Deep Learning

Keith Dillon
Fall 2019

Topic 1: Introduction

This topic:¶

Syllabus discussion
Textbooks
A.I.: What works and why
Machine Learning overview
Software installation

Reading:

Chollet Chapter 1 (What is deep learning?)
Google Machine Learning Crash Course https://developers.google.com/machine-learning/crash-course/

Outcomes¶

Highlight important rules that people trip up on
Motivate deep Learning in big picture
Get software installed and working

I. Syllabus Discussion¶

Homework and readings will be provided at end of class or via announcement later that evening. Due at beginning of following class.
No text, however a computer is needed.
Attendance mandatory, please have good reason and prior permission or at least evidence. (Cold and Flu ARE good reasons).
Academic integrity

Prerequisites¶

Programming skills. We will be using Python which is easier than any other language you know. If you can use matlab that will be enough. Concurrent enrollment in DSCI 6001 will work well.
Vector geometry & calculus.
Undergraduate Linear Algebra. Some exposure to prob and stat will also help.

If you are weak in an area you will need to devote extra time to keeping up.

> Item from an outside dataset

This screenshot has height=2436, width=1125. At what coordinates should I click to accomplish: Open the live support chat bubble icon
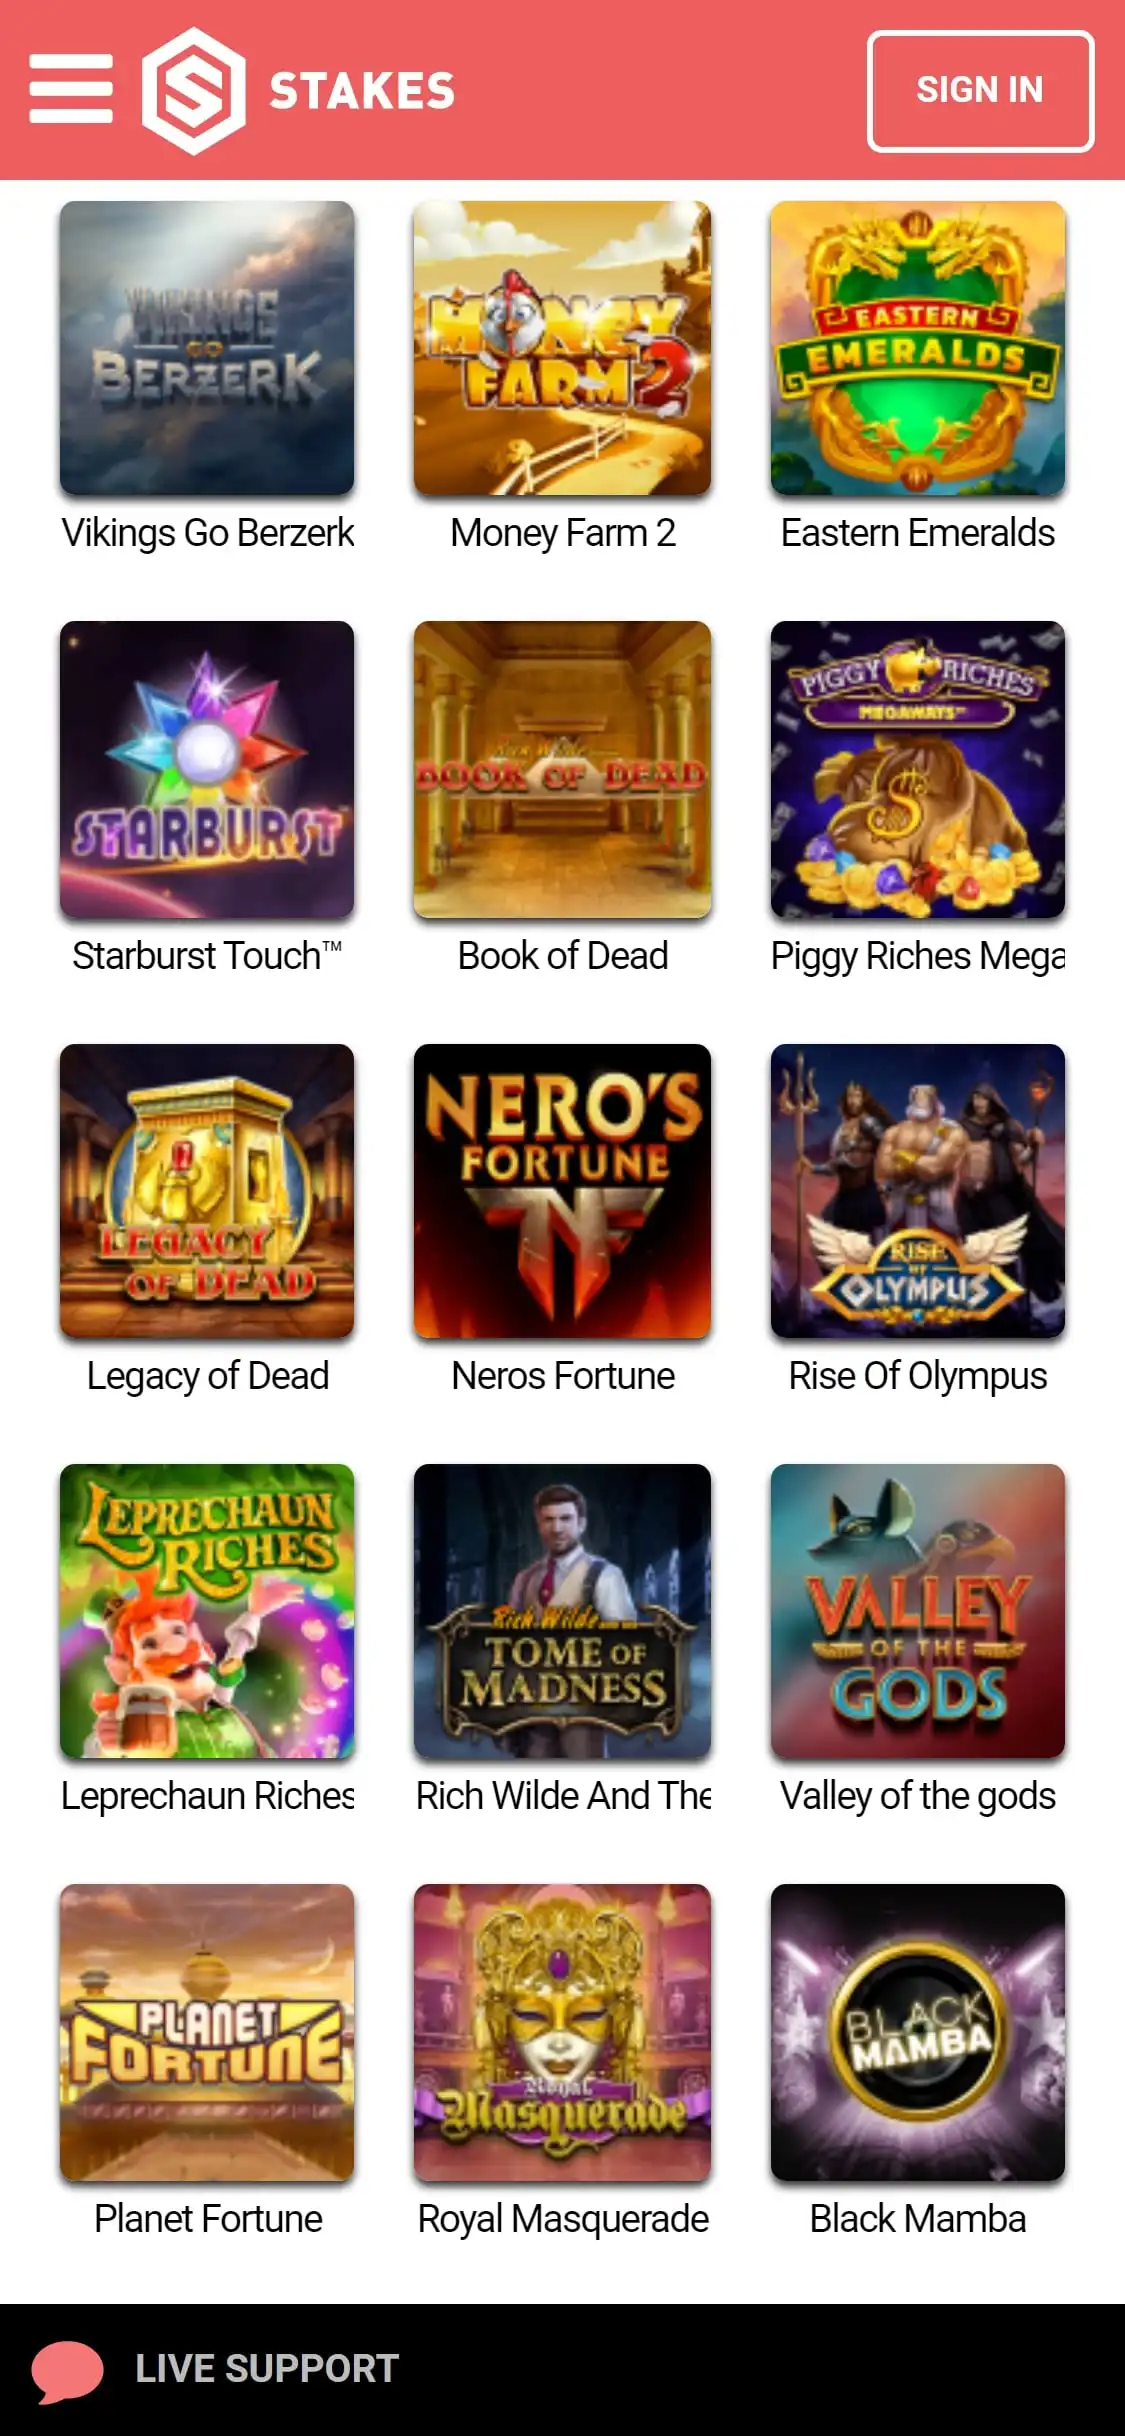[67, 2371]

The university has plenty of resources for tutoring in the undergraduate subjects listed above.

Prerequisites: exist for a reason¶

Exams will only knowledge and skills you were told in class, but may require knowledge from prerequisites.

Example: perhaps in class you were shown a method that involves derivatievs, and the in-class examples using single variables, but the homework or test requires you to be able to take the derivative of a multivariable function.

Picking up things as you go¶

This is not a course in the following topics, which you are nonetheless expected to learn as needed

(sometimes you will need to look them up on your own, where all it often takes is reading the manual).

Python programming
Common Python libraries (numpy, scipy, scikit-learn)
Specialized Deep Learning frameworks (Keras Tensorflow)
Machine Learning basics (what it means, what it is for)

Grading¶

Quizzes/Homework/Labs/Participation - 50%
Midterm - 30%
Project - 20%

II. Texts¶

“Deep Learning with Python”, François Chollet, Manning 2017.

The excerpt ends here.